大周國國師藏慈大師半道出關,隻為尋得傳聞靈物,采集天地間飛升成型之靈力供養自身。
而汴京城内的北軒王,也得一封密報。
由齊縣縣令搭線镖局,押送一批突厥進貢的寶物,據說其中就有一種神秘的西域圖騰,圖騰實際是一個古老的藏寶地圖,據收編的奇人異士透露,其體量,都能買下大周的半壁江山。
半壁江山?傅雲羨登時來了興緻,這真是天助力他也,秘密組建地方割據勢力,如今隻欠東風。這是他急需儲備的财庫力量。
三方人馬不約而同地齊聚兜率山。
環山,密林間,三方勢力兩暗一明。
而國師此次秘密行動,原是探子手于民間得一傳聞。
一農夫在荒野秘境尋得一處奇異洞穴,該洞穴内有一神獸鎮守。洞穴中心處,神壇上有一株泛着七彩光的蓮花,神獸見到凡人農夫瞬間吞雲吐霧,凡夫昏迷清醒後倉皇逃下山,并在村中大肆宣揚自己的奇遇。
衆人無人相信,多日後,該農夫莫名失蹤,關于仙山的消息這才又卷土重來被衆人茶餘飯後談資說笑。

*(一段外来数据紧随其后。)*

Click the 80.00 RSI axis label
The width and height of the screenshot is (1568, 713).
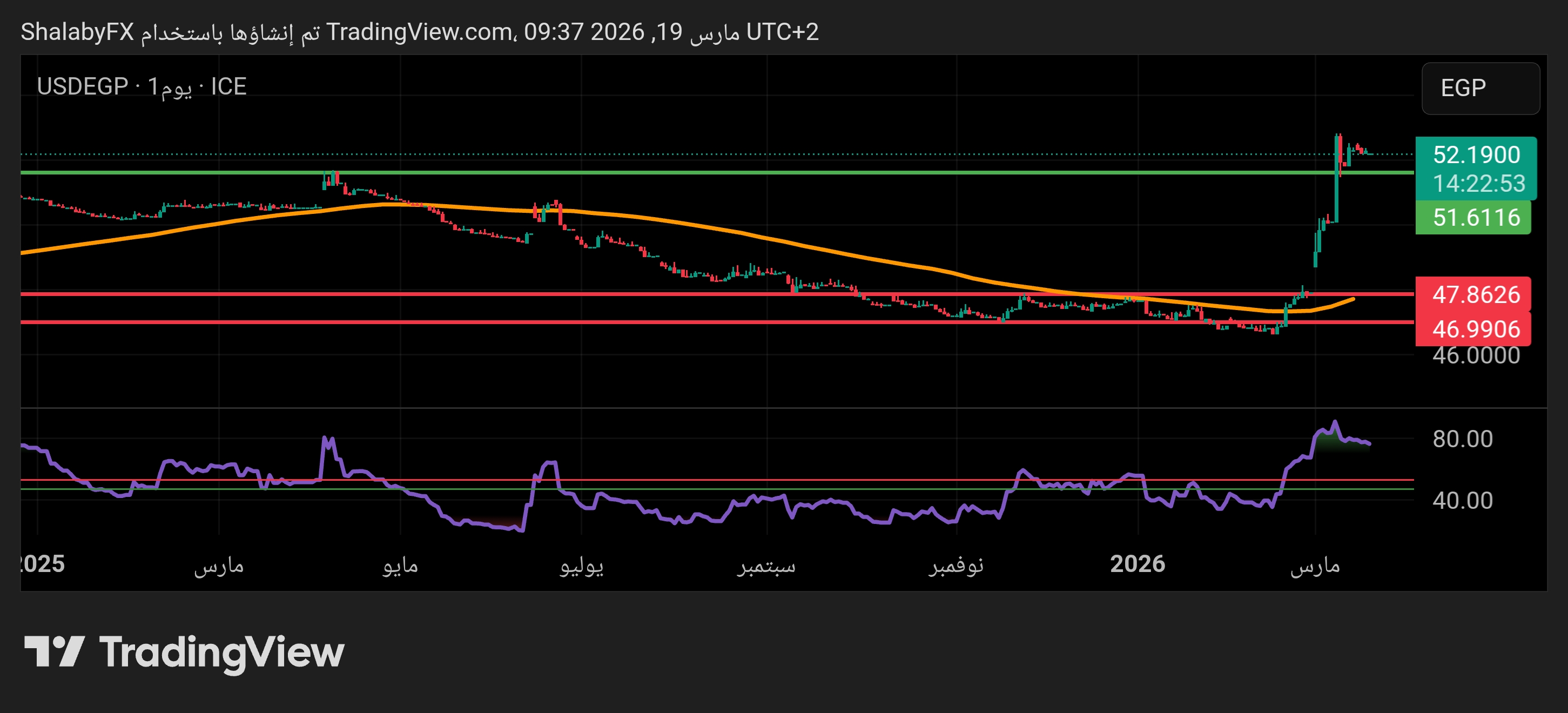click(x=1462, y=439)
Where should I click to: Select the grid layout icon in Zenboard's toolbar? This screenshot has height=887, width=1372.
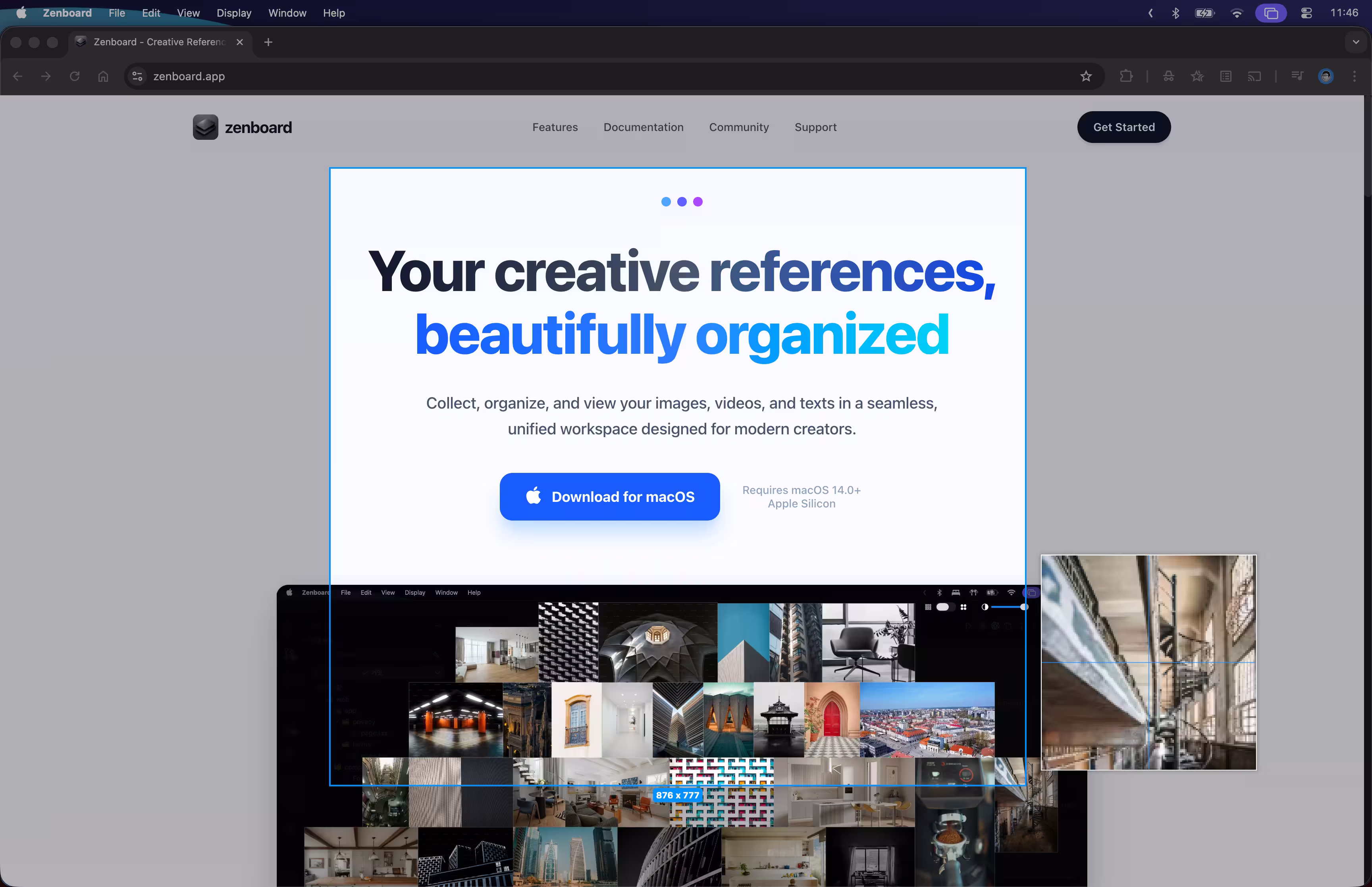(929, 607)
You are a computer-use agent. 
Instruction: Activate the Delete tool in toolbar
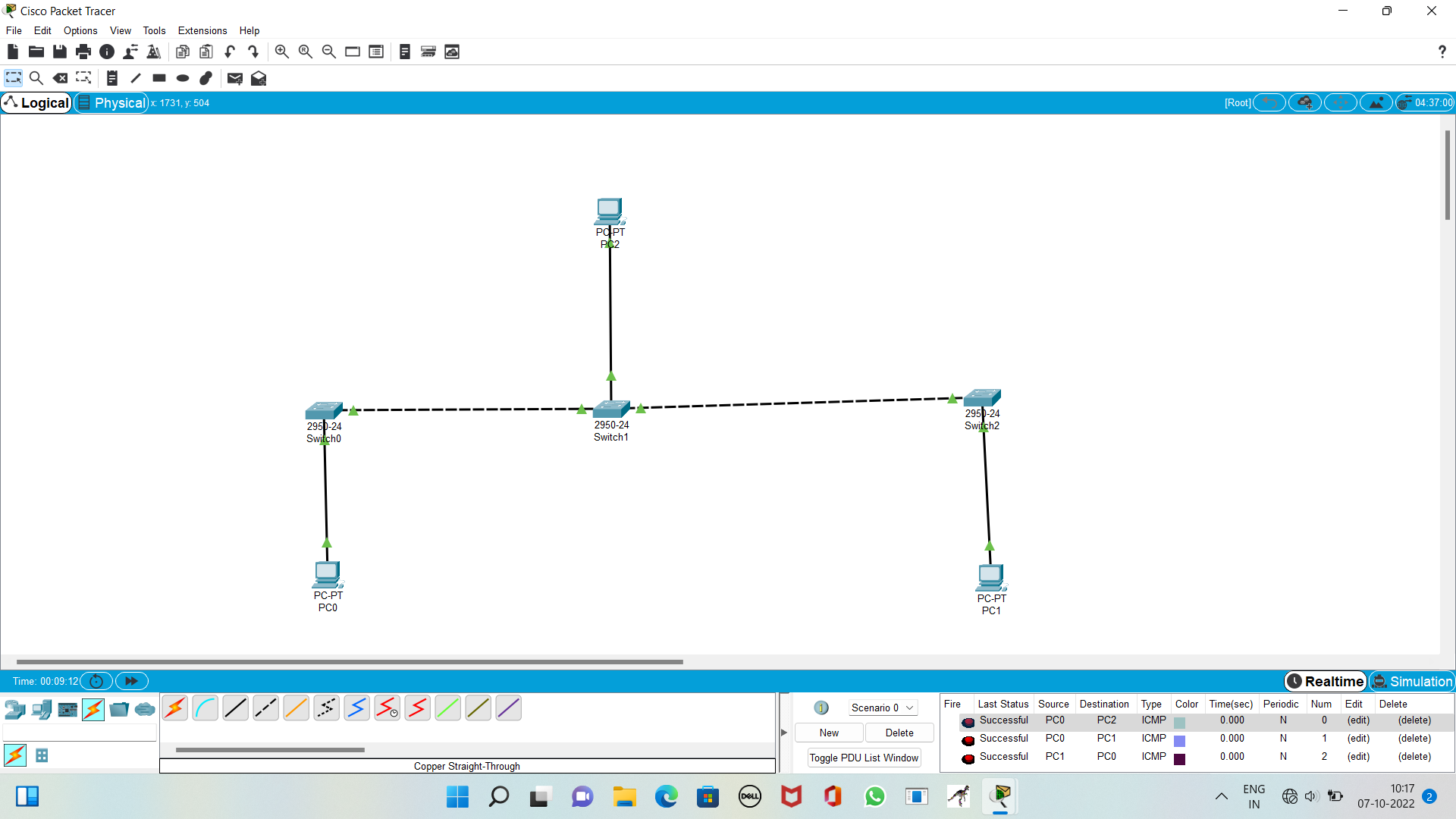tap(60, 78)
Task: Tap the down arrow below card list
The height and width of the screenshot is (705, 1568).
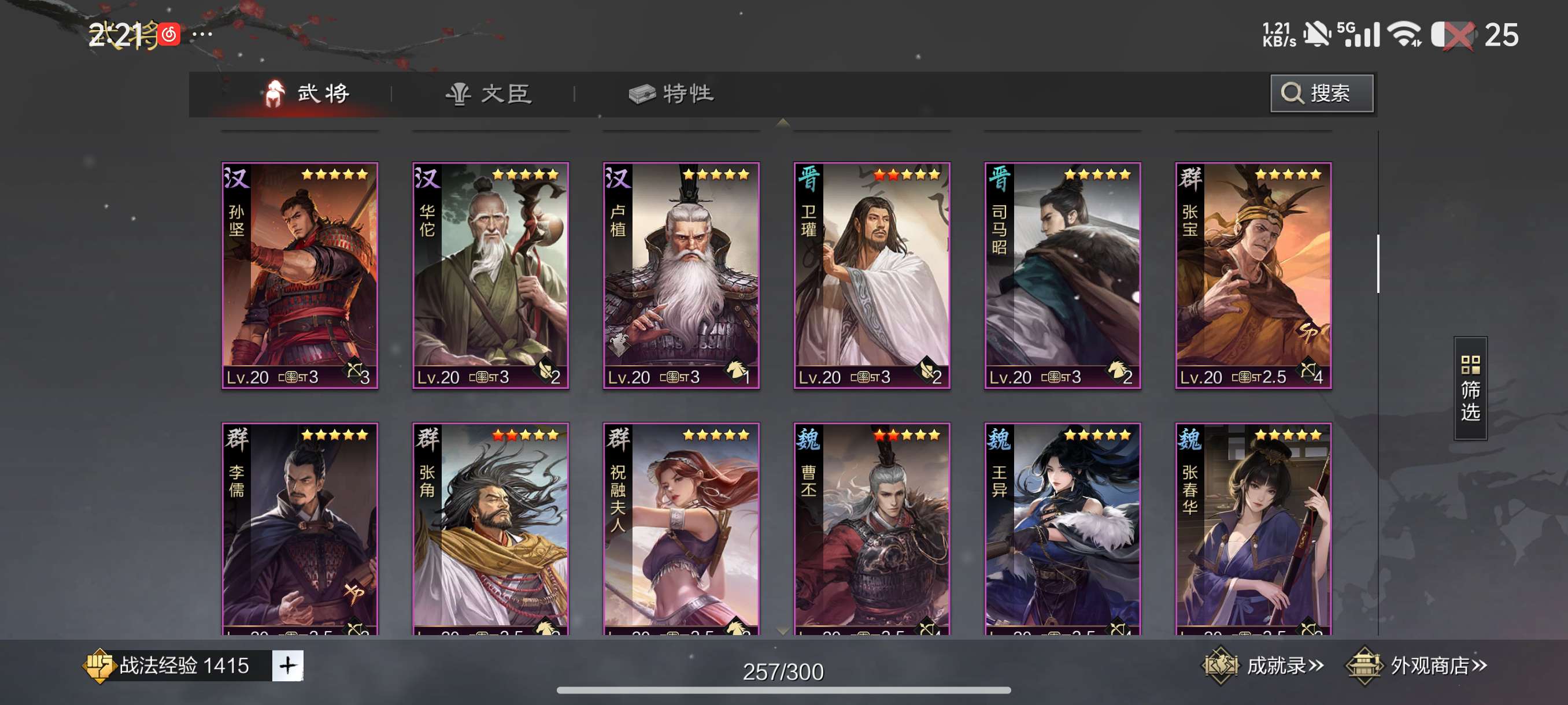Action: pyautogui.click(x=783, y=632)
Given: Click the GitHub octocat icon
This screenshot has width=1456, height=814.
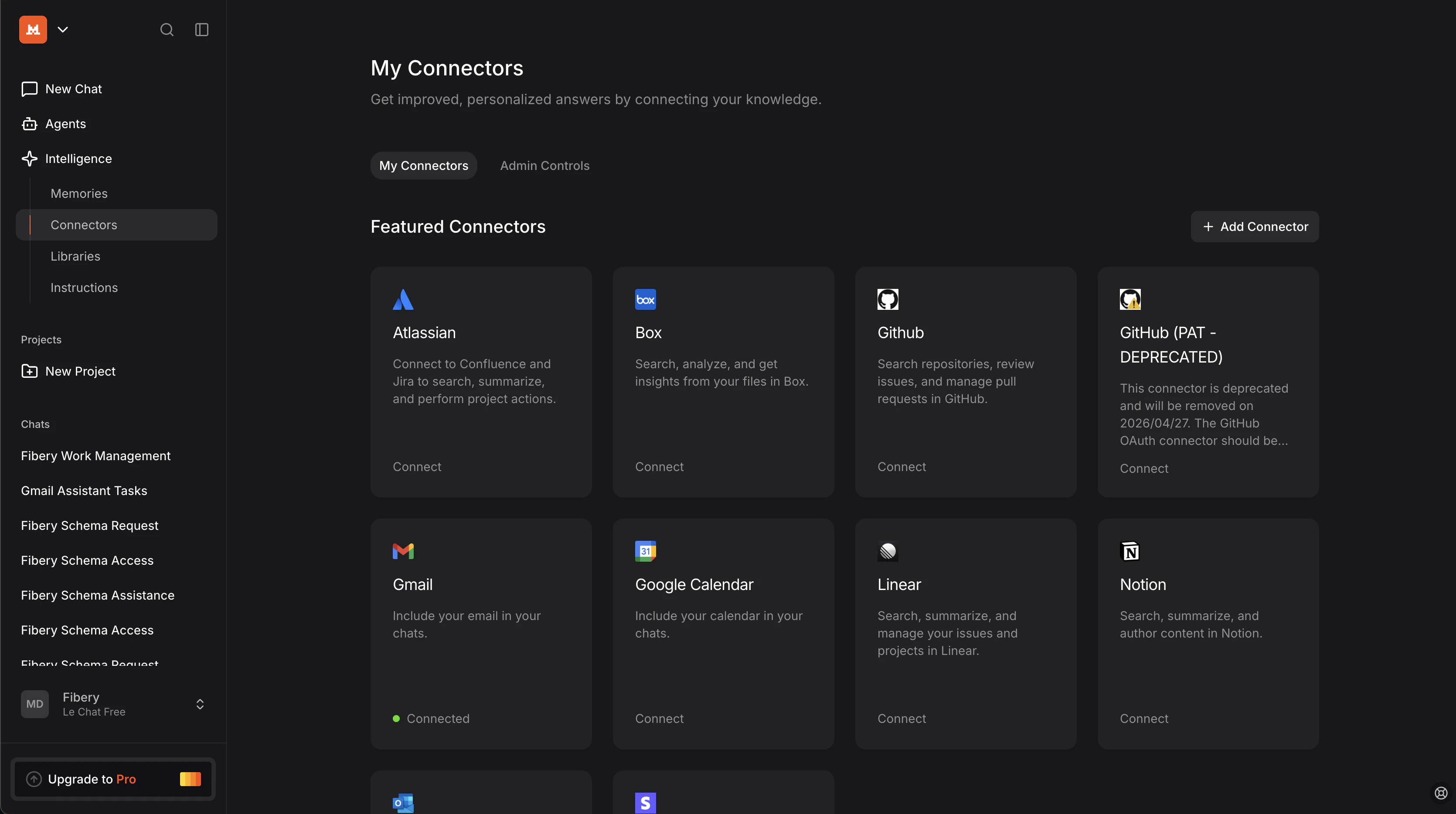Looking at the screenshot, I should [888, 299].
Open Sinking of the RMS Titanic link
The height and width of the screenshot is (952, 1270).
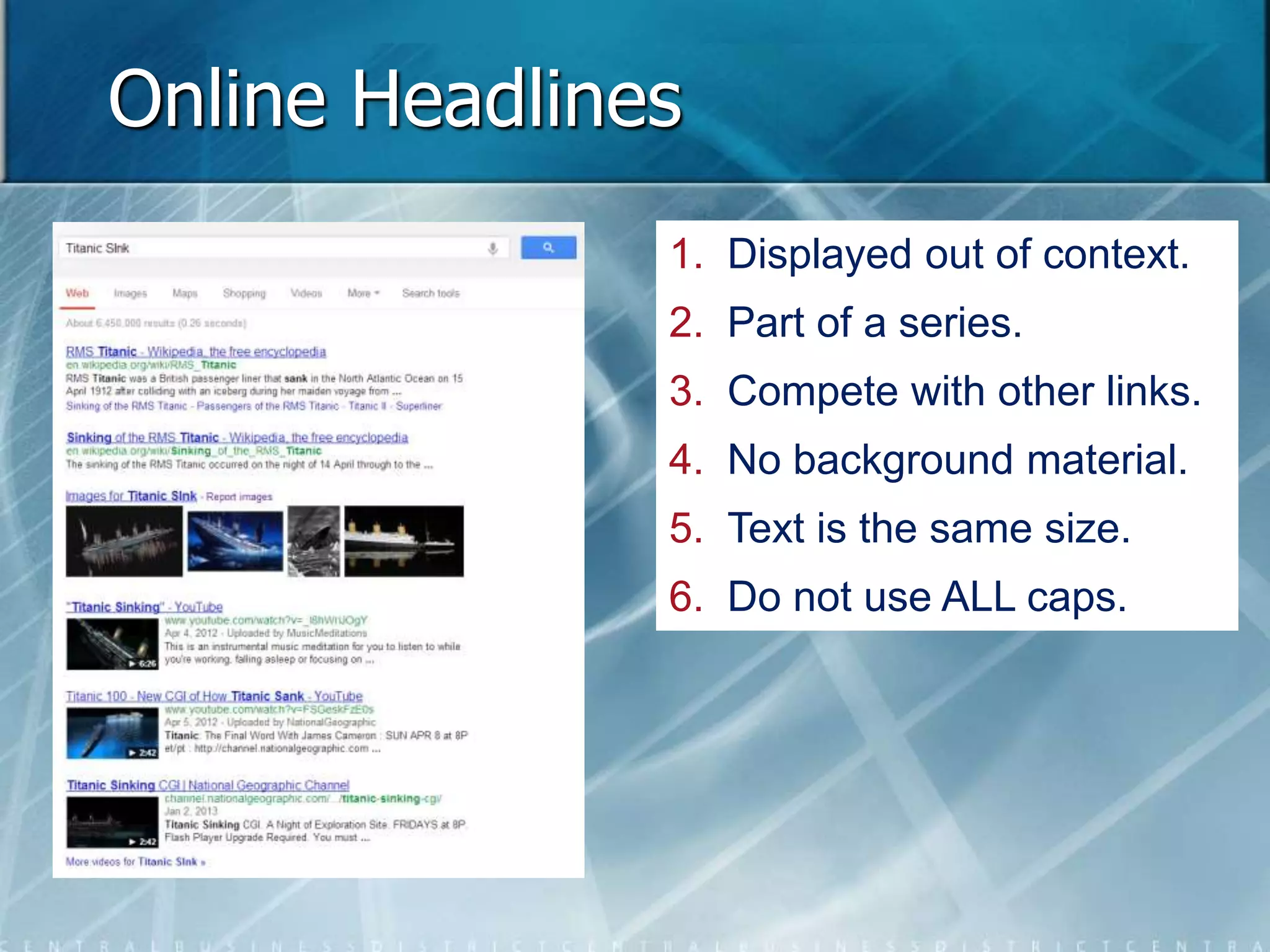[237, 438]
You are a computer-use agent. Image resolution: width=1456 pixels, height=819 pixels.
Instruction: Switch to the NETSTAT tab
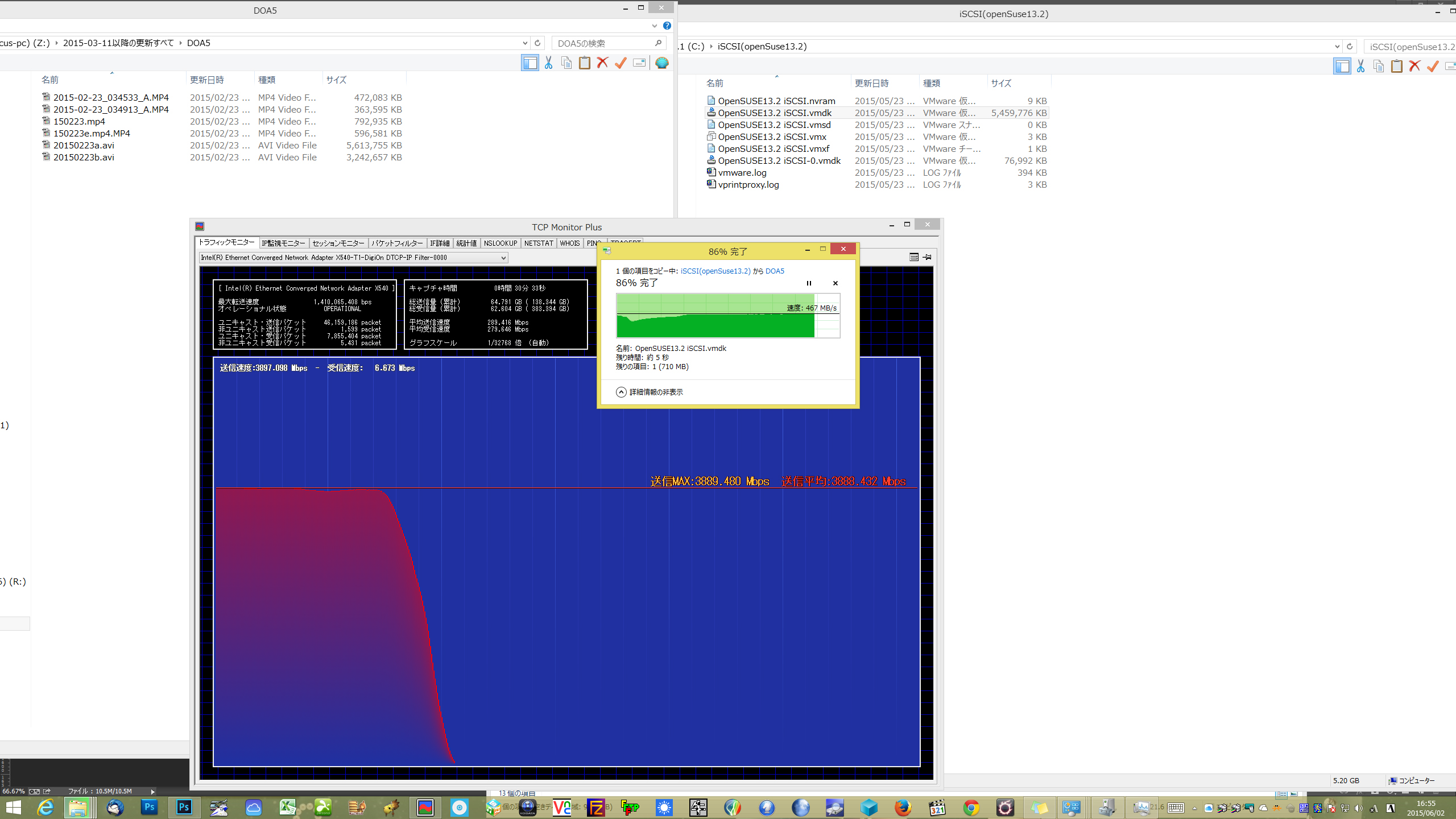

在國師府的地牢,農夫被嚴刑拷打,農夫道出地名後本以為會被釋放,未料卻加大懲罰力度,農夫終于忍不住酷刑要說出具體位置時,兀地渾身抽搐,喑啞出不了聲後七竅流血身亡。
唯一的線索中斷,本該閉關修煉的國師遂即決定親自前往兜率山。
行進山腳下時,血脈異動,國師察覺到此處兇險非比尋常,一股強大的力量籠罩着整座山林。
就當其猶豫是否貿然入林,還是就地安營紮寨,待探個究竟再行動時。
坡下一處羊腸小道,浩浩蕩蕩一群押镖人馬疾馳而過。
國師旋即抛出一支駝骨制成的利镖插入馬車頂部,靠利镖障眼随押镖人馬入林探路。
山林背面一側,傅雲羨的人馬早就等候多時。